On 29/03/2016 22:08, edevils wrote:
> On 29/03/2016 19:31, LAB wrote:
>> Credo che ti sia piaciuto,
>> Spero che ti sia piaciuto
>>
>> non esprimono certezza. Qui sono d'accordo, non ho dubbi.
>
> Insomma, sei certo che sia così. :)
>
> Il problema è che alcuni verbi esprimono in ogni caso una valutazione
> soggettiva da parte del soggetto del verbo. Che sia di certezza o di
> dubbio, poco importa.
>
>
> "Mario è convinto che la Terra sia piatta".
>
> "Giovanna era sicurissima che suo marito la tradisse."
Che rimane la forma preferibile nello stile formale, direi, sebbene
l'indicativo sia molto frequente nel parlato e anche nello scritto,
quando ci sono aggettivi che esprimono certezza.

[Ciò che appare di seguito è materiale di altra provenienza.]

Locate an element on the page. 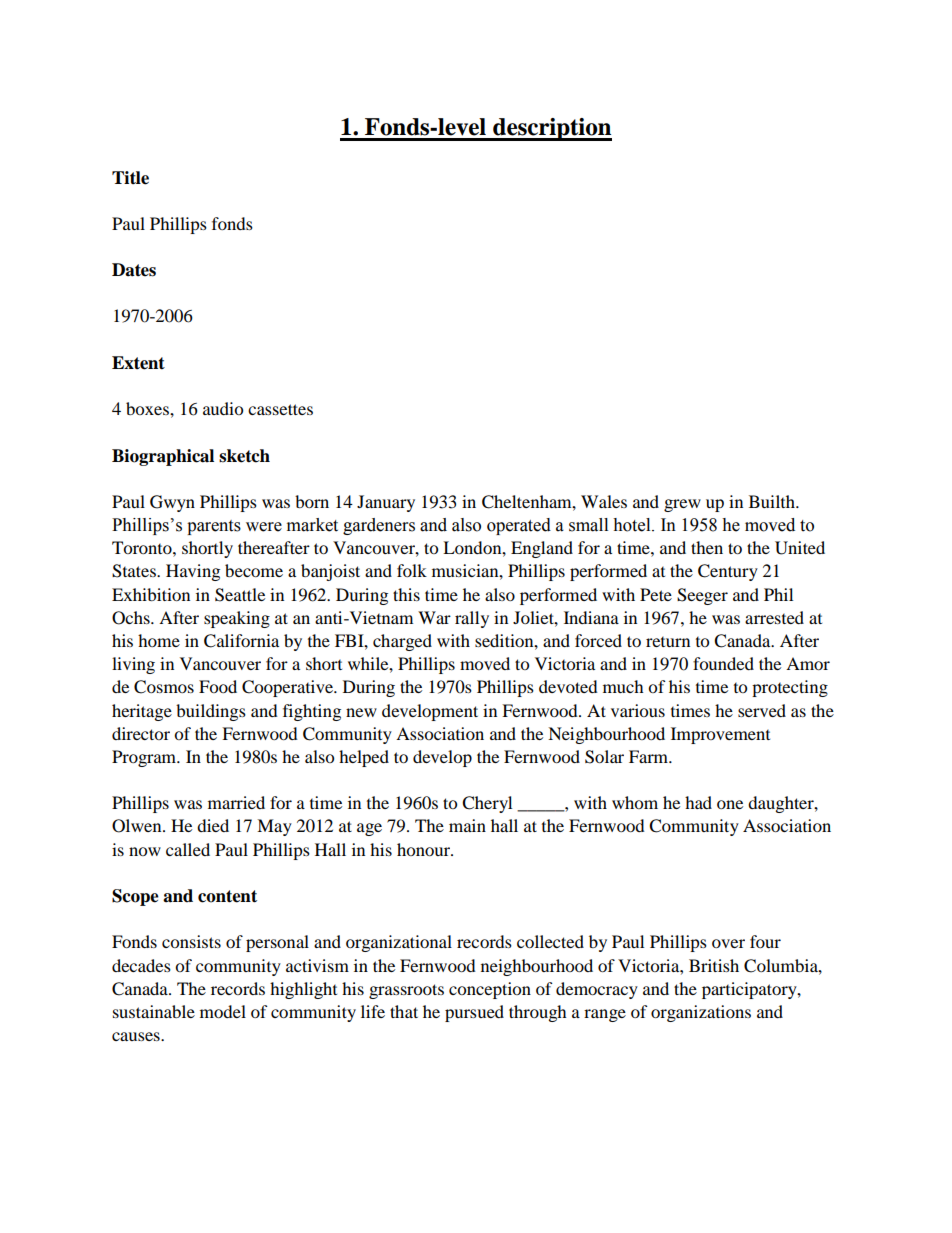  Improvement is located at coordinates (720, 735).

Secondo l'articolo sull'uso del congiuntivo sul sito Treccani, addirittura,
"...con aggettivi indicanti certezza (certo, convinto, chiaro, evidente,
ovvio, sicuro, ecc.) domina l’indicativo..."

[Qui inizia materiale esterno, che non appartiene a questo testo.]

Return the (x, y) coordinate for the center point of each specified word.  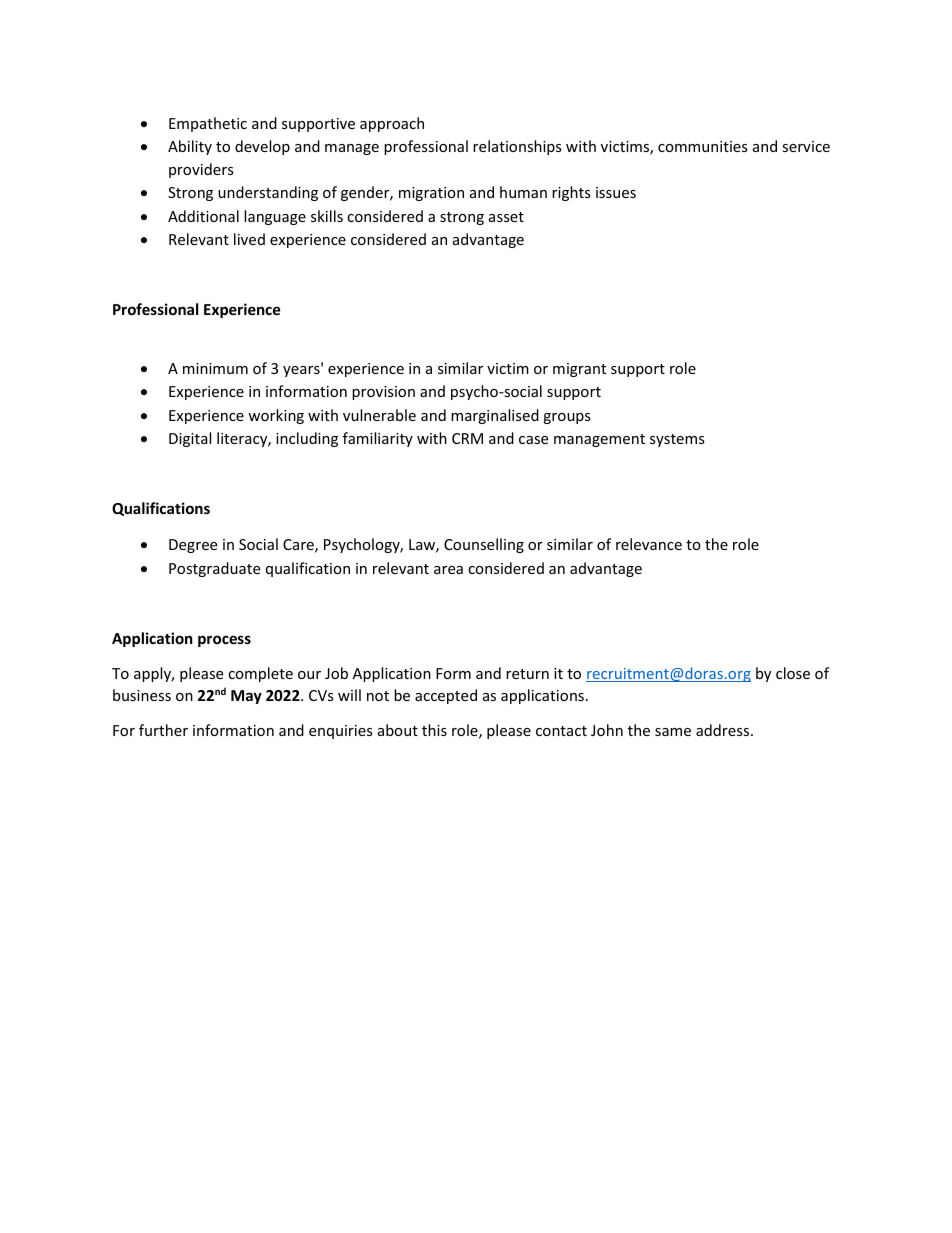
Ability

http://www.treccani.it/enciclopedia/uso-del-prontuario-congiuntivo_(Enciclopedia_dell'Italiano)/
Bisogna vedere cosa s'intende con "domina". Statisticamente, senza
dubbio. Però il sapore è comunque più discorsivo.
> "Alcuni ritengono che il congiuntivo sia un arnese superato".
>
> "Pippo pensa che Clarabella sia bellissima".
>
> "Clarabella dubita che Orazio la ami".
> Viceversa, altri verbi ci comunicano un cognizione oggettiva.
>
> "Leopoldo sa che Eleonora dovrà partire."
>
> "Ho appreso che la partita era truccata".
>
> In questi casi, non viene espressa una valutazione da parte del soggetto
> ma un dato conosciuto.
Per quanto riguarda il caso della domanda iniziale, "sono contento che"
ecc. ecc., nel registro formale è richiesto il congiuntivo (i più bravi
spiegheranno in virtù di quali logiche) ma l'articolo della Treccani
ricorda anche l'uso dell'indicativo nella lingua di tutti i giorni.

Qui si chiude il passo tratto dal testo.